=== Input for this task ===

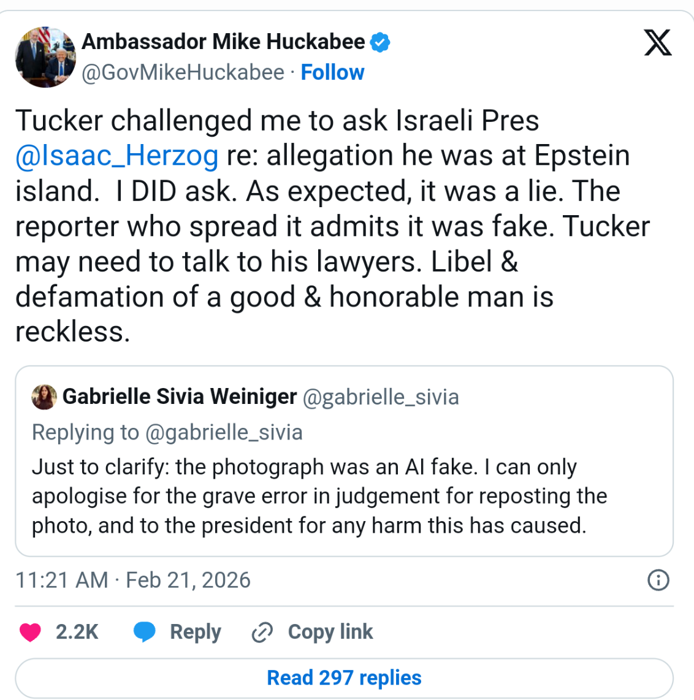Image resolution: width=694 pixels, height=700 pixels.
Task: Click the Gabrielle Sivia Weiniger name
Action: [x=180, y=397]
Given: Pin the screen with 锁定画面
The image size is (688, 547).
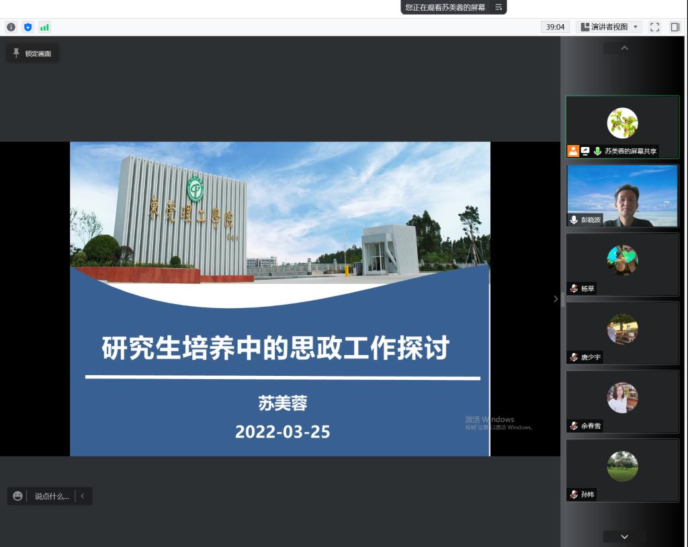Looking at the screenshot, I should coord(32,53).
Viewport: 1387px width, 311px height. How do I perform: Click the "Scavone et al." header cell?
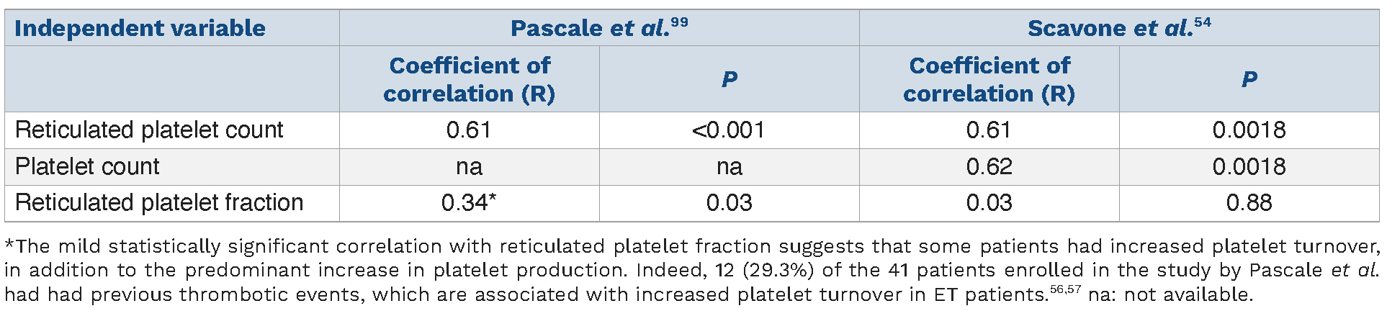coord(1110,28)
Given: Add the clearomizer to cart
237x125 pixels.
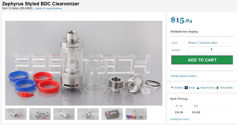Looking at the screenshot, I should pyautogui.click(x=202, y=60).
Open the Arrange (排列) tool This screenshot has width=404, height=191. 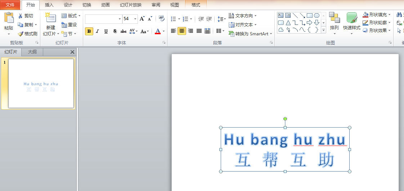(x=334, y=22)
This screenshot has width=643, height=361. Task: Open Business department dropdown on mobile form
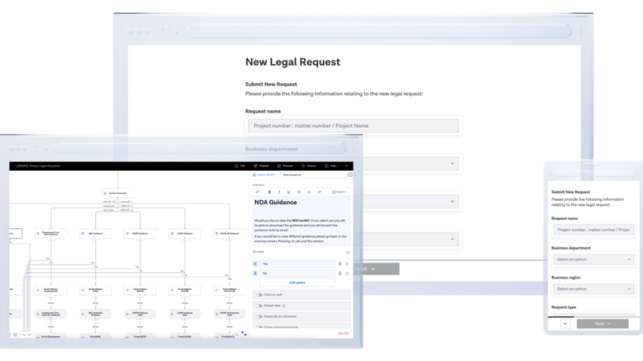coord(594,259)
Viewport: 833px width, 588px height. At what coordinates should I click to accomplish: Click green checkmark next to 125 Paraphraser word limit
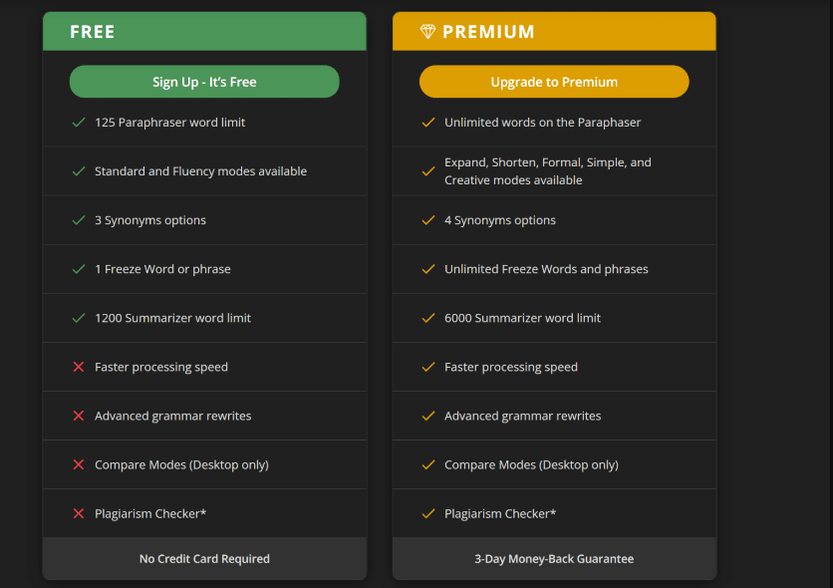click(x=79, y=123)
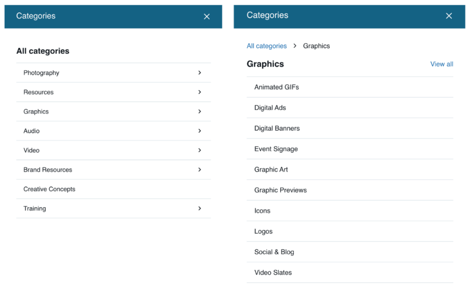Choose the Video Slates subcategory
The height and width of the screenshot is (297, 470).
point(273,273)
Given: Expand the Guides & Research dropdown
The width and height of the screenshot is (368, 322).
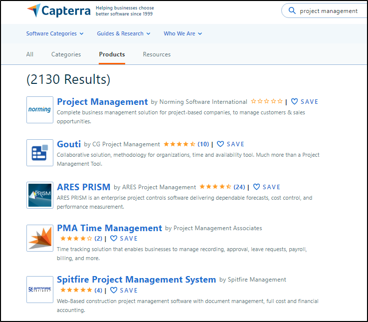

===

## What is being asked:
Omit the pictures and retype exactly the lines from the one containing "Viewport: 833px width, 588px" through the end of the entries above.

## Solution:
Viewport: 833px width, 588px height. At what coordinates should I click to accomplish: Click green checkmark next to 125 Paraphraser word limit
click(x=79, y=123)
Choose the Video Slates subcategory
The height and width of the screenshot is (297, 470).
point(273,273)
Given: Expand the Guides & Research dropdown
The width and height of the screenshot is (368, 322).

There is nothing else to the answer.